Charlotte Bray: Chamber and Solo Works
Notes on the music by Charlotte Bray: A sense of distance links all five pieces, composed between 2011 and 2016. In the music, worlds, real and imaginary are encapsulated, touched and experienced. Occasionally, we feel tangibly close to the action, but often we are mere onlookers from afar- now locked in the icy waters of Zustände, where we find ourselves aurally trapped within the cracking ice, now isolated on the banks of On the Other Shore, calling across the water to a loved one where distance is felt most longingly. Inspired by Marco Polo’s depictions of Venice, water again is the fundamental element within Invisible Cities. Distance, in The Sun was Chasing Venus is felt from above, flying high in the skies, where movement and proximity are perceived very differently. Beyond also relates to this realm, outside the limitations of the world we inhabit. A principal fascination of composing for me is creating a journey through music, a secret, abstract narrative, where the listener is transported to another ‘place’, one that is not fixed, but varies from listener to listener.
Charlotte Bray’s compositions have been championed by numerous world-class ensembles and orchestras, including the Royal Opera House Covent Garden, Britten Sinfonia, Birmingham Contemporary Music Group, London Symphony Orchestra, BBC Scottish Symphony Orchestra and BBC Symphony Orchestra. Several renowned conductors have performed her work including Sir Mark Elder, Daniel Harding and Jessica Cottis.

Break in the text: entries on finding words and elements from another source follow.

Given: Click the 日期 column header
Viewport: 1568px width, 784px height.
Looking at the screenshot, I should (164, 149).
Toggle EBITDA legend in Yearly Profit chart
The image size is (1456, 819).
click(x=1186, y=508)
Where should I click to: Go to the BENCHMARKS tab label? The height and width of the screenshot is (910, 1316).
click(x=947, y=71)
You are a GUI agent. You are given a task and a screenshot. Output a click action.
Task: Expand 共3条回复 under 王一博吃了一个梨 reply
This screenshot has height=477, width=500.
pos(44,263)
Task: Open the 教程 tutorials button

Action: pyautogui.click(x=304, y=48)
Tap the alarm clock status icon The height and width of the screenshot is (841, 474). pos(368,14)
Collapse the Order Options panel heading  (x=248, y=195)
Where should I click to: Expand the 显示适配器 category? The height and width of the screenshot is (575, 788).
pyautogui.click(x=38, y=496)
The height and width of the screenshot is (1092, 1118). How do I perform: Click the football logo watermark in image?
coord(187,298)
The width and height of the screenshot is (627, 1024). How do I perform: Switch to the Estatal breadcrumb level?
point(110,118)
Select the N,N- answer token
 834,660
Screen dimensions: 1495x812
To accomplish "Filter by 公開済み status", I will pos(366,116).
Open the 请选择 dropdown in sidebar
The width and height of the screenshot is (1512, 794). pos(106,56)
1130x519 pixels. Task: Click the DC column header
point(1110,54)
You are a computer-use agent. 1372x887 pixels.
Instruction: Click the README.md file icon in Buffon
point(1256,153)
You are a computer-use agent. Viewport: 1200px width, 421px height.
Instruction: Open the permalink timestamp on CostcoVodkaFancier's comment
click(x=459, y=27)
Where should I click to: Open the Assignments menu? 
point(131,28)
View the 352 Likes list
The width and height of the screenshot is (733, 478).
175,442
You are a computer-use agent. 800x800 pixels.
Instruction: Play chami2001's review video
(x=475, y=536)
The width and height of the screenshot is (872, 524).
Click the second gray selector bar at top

You have an excellent collection of the young British composer Charlotte Bray, formed at the Brimingham Conservatoire, Royal College of Music, and distinguished with the composition awards of the Royal Philharmonic Society and the Lili Boulanger Prize. The compositions of Bray are revealed in the repertoire of remarkable formations, including the Royal Opera House Covent Garden or the London Symphony Orchestra. The choice of these five pieces is particularly wise, given that there is a transversal aesthetic theme, a sense of distance that connects the real world and the imaginary world of the author. The allusions to water and ice are abundant. No de bades opens the album Zustände, a piano quartet in three parts, the first of which alludes precisely to one of these ice stages, broken, frosted, slowly disintegrating. The result is highly sensory, a snapshot of short phrases in acute records, suggesting ice when it is cracked, on a fluid bottom that represents the thickness of the glacier.